→ EXCERPT:
-- start --
We gets a mellow afterglow from the Mark Crooks Quintet’s presentation of the music of Johnny Mandel at London’s Pizza Express.

Like, I suppose, most other non-musicians in the UK, I first became aware of Johnny Mandel – now basking in his ninety-second year – via his heavily jazz-inflected score for the Oscar winning (Best Actress: Susan Hayward) film I Want To Live, in 1958.

He next surfaced in my particular ocean when Johnny Mercer crafted an exquisite lyric to Mandel’s equally exquisite melody Emily for the film The Americanization Of Emily, released in the UK in April 1965, followed a year later with what is arguably his best-known ballad The Shadow Of Your Smile (lyric: Paul Francis Webster) from what was, hands down, the worst of the three films (Emily being the finest) The Sandpiper.

To make it four aces on the bounce, in 1970 he composed the theme for the movie MAS*H which provided prime anecdotal fodder when director Robert Altman allowed his teenage son Mike to provide a nonsense lyric, Suicide Is Painless, which subsequently netted him millions.

Because my first musical love has always been the popular song personified by titans like Cole Porter rather than modern-day pygmies it was relatively easy for me to chronicle Mandel’s career in terms of popular song but had I been more of a serious jazz buff in my youth I may well have been cognizant that, after studying at Juilliard, he was active a good two decades prior to I Want To Live, having played trumpet with Joe Venuti in 1943 and trombone with Boyd Raeburn, Buddy Rich, Georgie Auld, Jimmy Dorsey and Chubby Checker. By 1953 he was back on trumpet as well as writing charts for the orchestras of Bob Cooper – and, by definition, behind June Christy – and Count Basie as well as a stint on bass trumpet for Zoot Sims. Original compositions around this time included Not Really The Blues (1949) for Woody Herman, Hershey Bar (1950), Pot Luck (1953), for Stan Getz, Tommyhawk (1954), for Chet Baker, and Straight Life (1953), and Low Life (1956), for Count Basie.

With a CV like that it’s not difficult to understand why Mark Crooks – who can himself boast a tasty CV if anybody asks you – was moved to offer an evening of Mandel material and lay it on an appreciative audience at Pizza Express on 6 March.

By the time you read this, Mark Crooks Quintet Plays Johnny Mandel will be jockeying for a place in the ether somewhere between the Gettysburg Address and Bransby Williams declaiming The Green Eye Of The Little Yellow God but I’ll be happy to give you my take on it. I don’t have that much use for white bread writing but in a nod to clarity I’ll name-check the quintet because for one thing they’re well worth naming. At the piano Gabriel Latchin, barely out of the Guildhall School of Music and Drama and already acknowledged as a comer; on the bass Simon Thorpe, a leading light in Midlands jazz; on the drums, Matt Home, of whom nuff said and on guitar a man with a CV that can give Mark’s a run for its money, Colin Oxley. In the unlikely event this is your first time with Jazz Journal allow me to say that Mark Crooks blows the bejesus out of both clarinet and tenor (last time I used that word in JJ one of the colonels from the shires had a hot flush so I could be going to bed supper-less again).

The five guys named Yo laid an even dozen numbers on us, a fairly even split between ballads, bouncers and “was that a mazurka?” seven of which I namechecked in my once-over-lightly of Mandel’s CV. A sucker for ballads I kvelled when they unleashed Emily and Just A Child but there was not a lot wrong with El Cajon, the MASH theme … aw, what the hey, it was a great gig, period.

As head honcho Mark had the lion’s share of the licks as well as contriving to trade some tasty fours, but he also saw to it that everyone had his moment in the sun. All in all a gig that left a mellow afterglow.
-- end --
→ EXERCISE: Repeat the review's passage from "With a CV like" up to and including "on 6 March.", renaming "audience" as "crowd". The data that comes after this has no connection to the review.

→ DATA BLOCK:
-- start --
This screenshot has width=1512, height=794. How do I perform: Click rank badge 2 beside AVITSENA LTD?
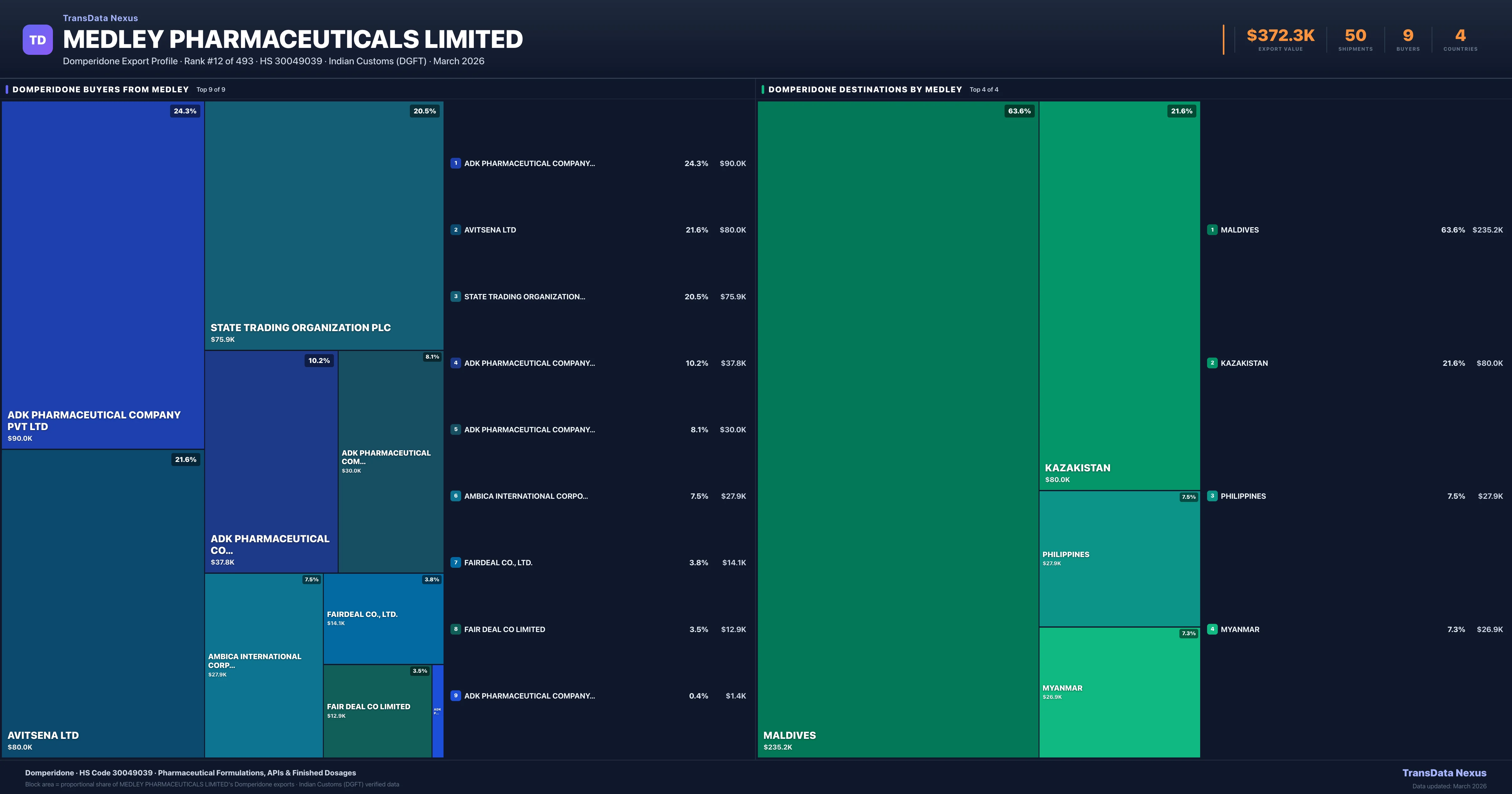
-- end --
→ RESULT OF THE TASK:
With a CV like that it’s not difficult to understand why Mark Crooks – who can himself boast a tasty CV if anybody asks you – was moved to offer an evening of Mandel material and lay it on an appreciative crowd at Pizza Express on 6 March.